In several dozen interviews since the election, supporters of Khan and his Pakistan Justice Movement expressed a similar mixture of desperate hope and creeping skepticism that Khan — or anyone — could somehow purge Pakistan of the corruption that pervades every arena of public life, where small bribes speed applications for driver’s licenses, big ones allow murder suspects to walk out of jail and political influence and favors count far more than the law.
Many people, however, pointed optimistically to the recent experience of Khyber Pakhtunkhwa province, where Khan’s party governed for the past five years and swept the legislative contests Wednesday. Under an administration run by officials from his party, they said, the education and health systems were improved, and most significant, the behavior of police was transformed from routine bribe-seeking to by-the-book law enforcement.
If Khan can successfully replicate that accomplishment on a national level, analysts said, it would come closer than any Pakistani government has in over half a century to fulfilling the vision of its founder, Mohammad Ali Jinnah — a democrat who sought to build a nation where everyone was treated equally regardless of religion or other factors.
One businessman from Islamabad described being pulled over for running a red light while recently visiting Khyber Pakhtunkhwa.
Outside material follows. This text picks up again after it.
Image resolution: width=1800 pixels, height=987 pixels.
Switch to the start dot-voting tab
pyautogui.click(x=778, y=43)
He said he told the traffic officer he had come a long way and offered to pay him a small “fine” on the spot. To his astonishment, he said, the cop gave him a polite smile and responded, “Sir, this is a new Pakistan. Here is your ticket.”
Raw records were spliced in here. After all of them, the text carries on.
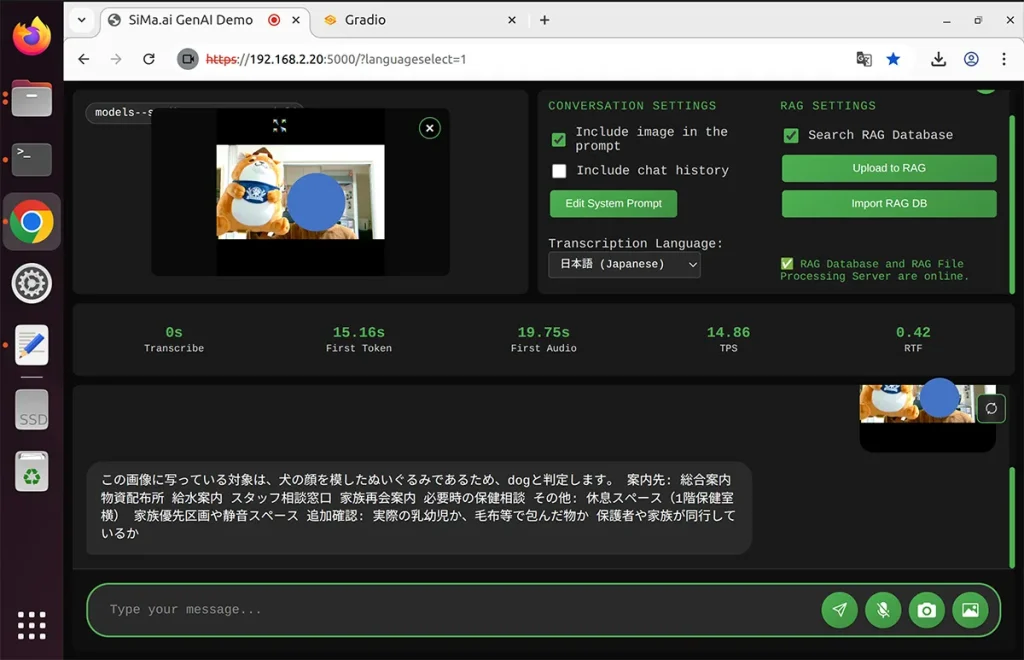The height and width of the screenshot is (660, 1024).
Task: Uncheck Search RAG Database option
Action: tap(791, 135)
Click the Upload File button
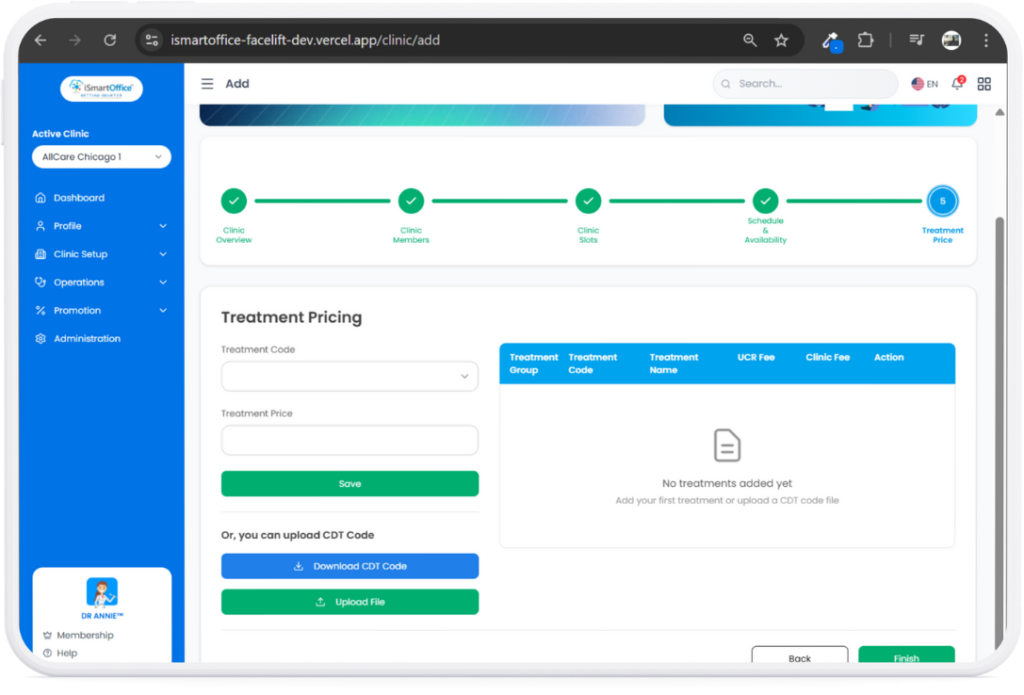 click(349, 602)
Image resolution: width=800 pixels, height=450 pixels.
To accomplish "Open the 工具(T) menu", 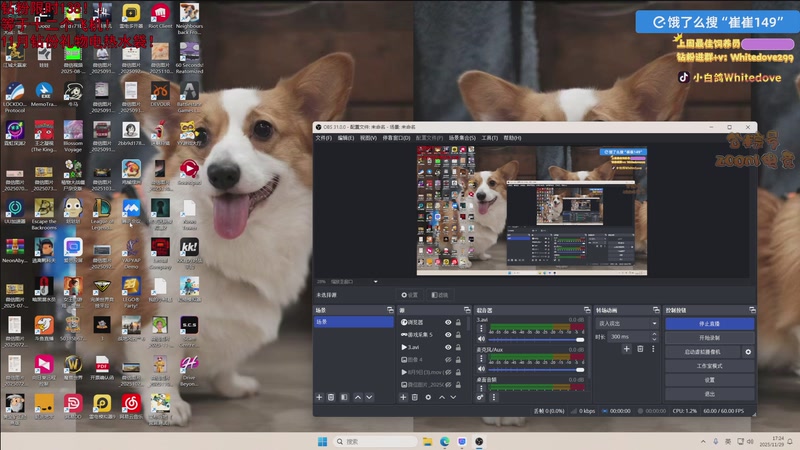I will tap(489, 137).
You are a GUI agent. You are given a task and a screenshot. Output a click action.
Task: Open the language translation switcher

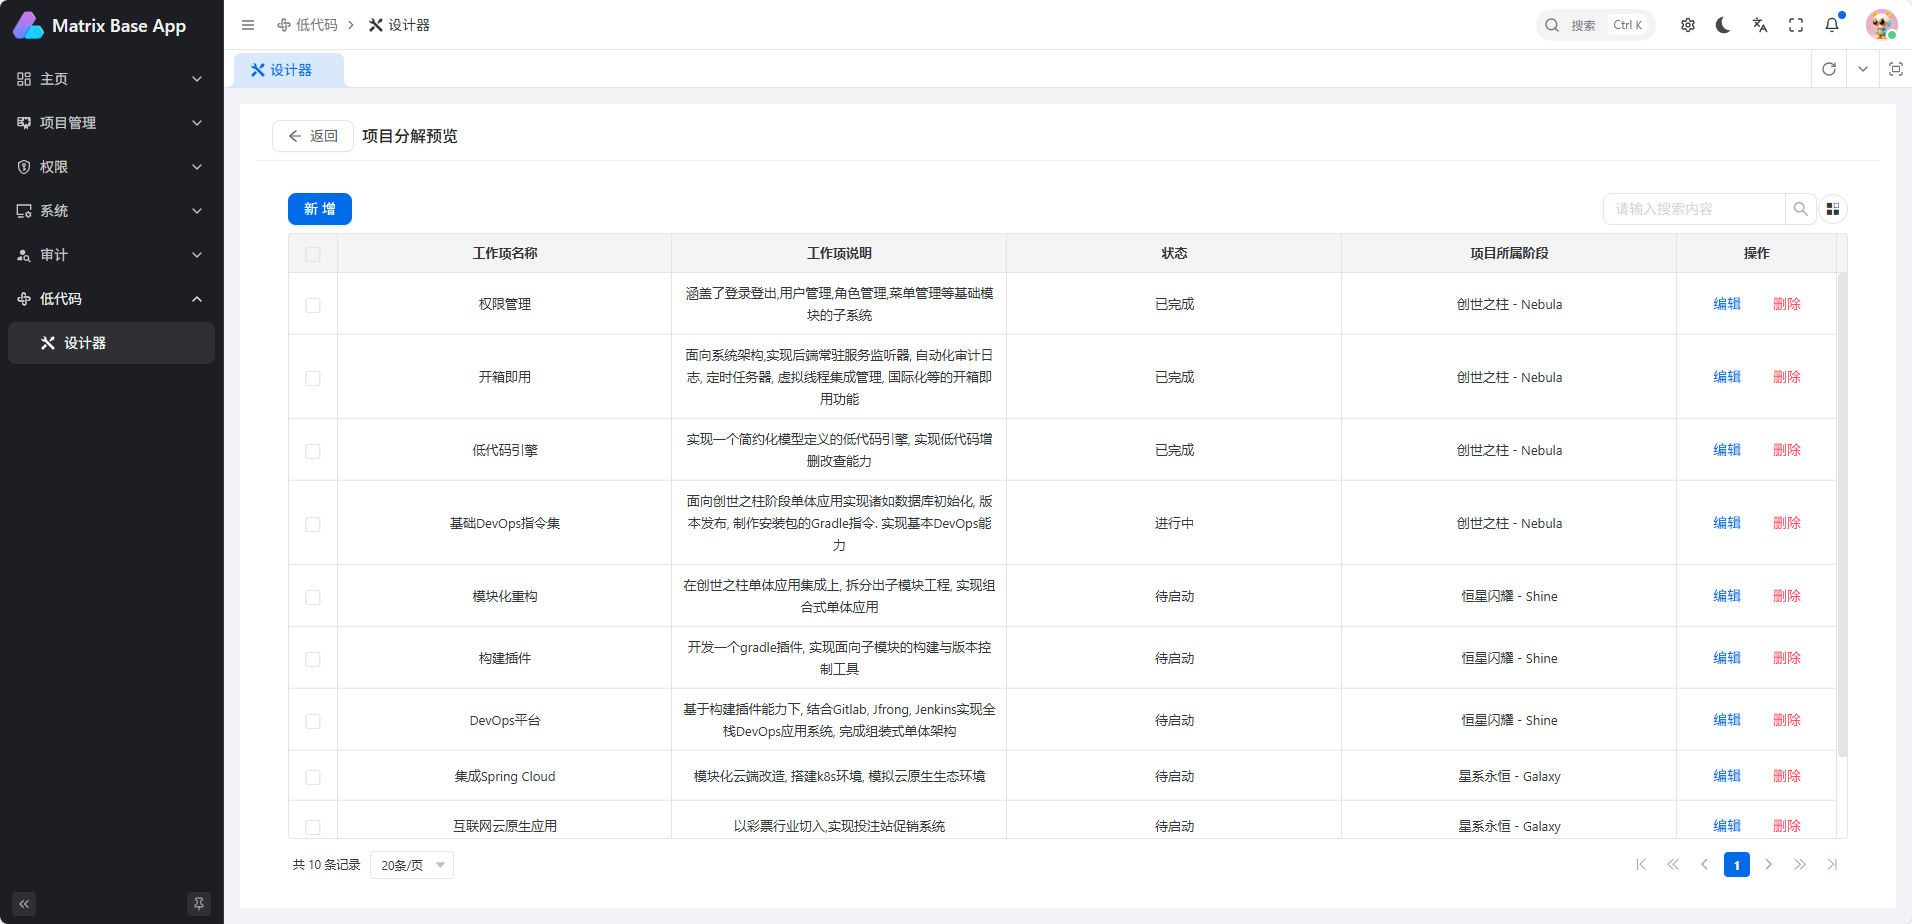coord(1760,25)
Some critics pointed out that while Khan has nurtured a reformist, anti-establishment image, his political team includes some controversial business owners and politicians cut from the traditional Pakistani mold. But others credited him as the main legal protagonist in a court case against former prime minister Nawaz Sharif, who was accused of hiding family wealth overseas, was barred from political office by the Supreme Court and recently began serving a 10-year prison sentence.
“Now our three-time prime minister is in jail, and the credit goes to our leader,” said Numan Sheraz, 44, a trader in Peshawar, the capital of Khyber Pakhtunkhwa.
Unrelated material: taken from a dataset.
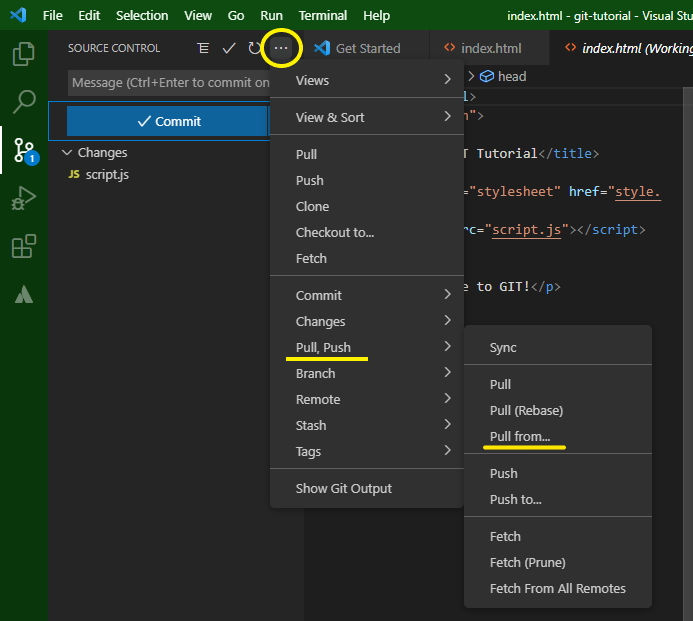Open the Terminal menu in menu bar
693x621 pixels.
(x=322, y=15)
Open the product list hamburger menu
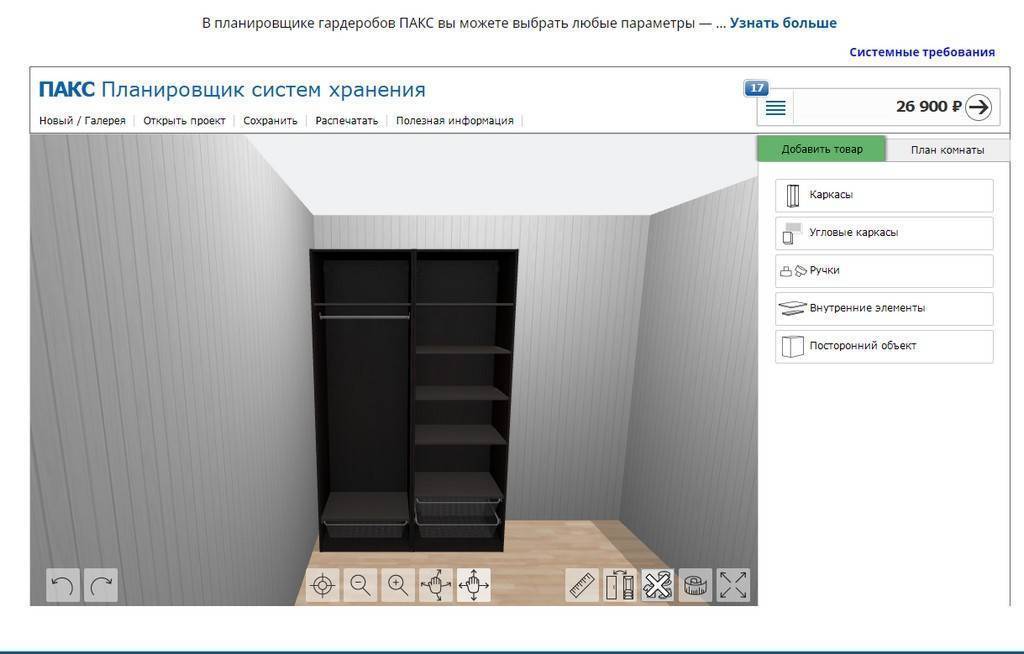Image resolution: width=1024 pixels, height=654 pixels. click(775, 108)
“Mr. Khan gave us voice and awareness about the system and how to fight corruption,” he said. “Now more corrupt politicians and officers will face the demand for accountability.”
Whatever Khan achieves, analysts said, he has already broken a cycle in which two political dynasties have repeatedly switched back and forth in power rather than opening up the political system to others. Not only did he appeal to young and first-time voters, results showed, but to older ones who had grown disgusted with the traditional rulers and joined Khan’s party out of frustration.
“My family always voted for the People’s Party, and I was the only one supporting Imran. Now they have all switched, too,” said Mohammad Sulieman, 25, a taxi driver. “All Pakistanis want the same thing — more jobs, more water, less poverty, less corruption. We want what is good for Pakistan, so we have to support the person who will solve its problems.”
Haq Nawaz Khan in Peshawar and Shaiq Hussain in Lahore contributed reporting.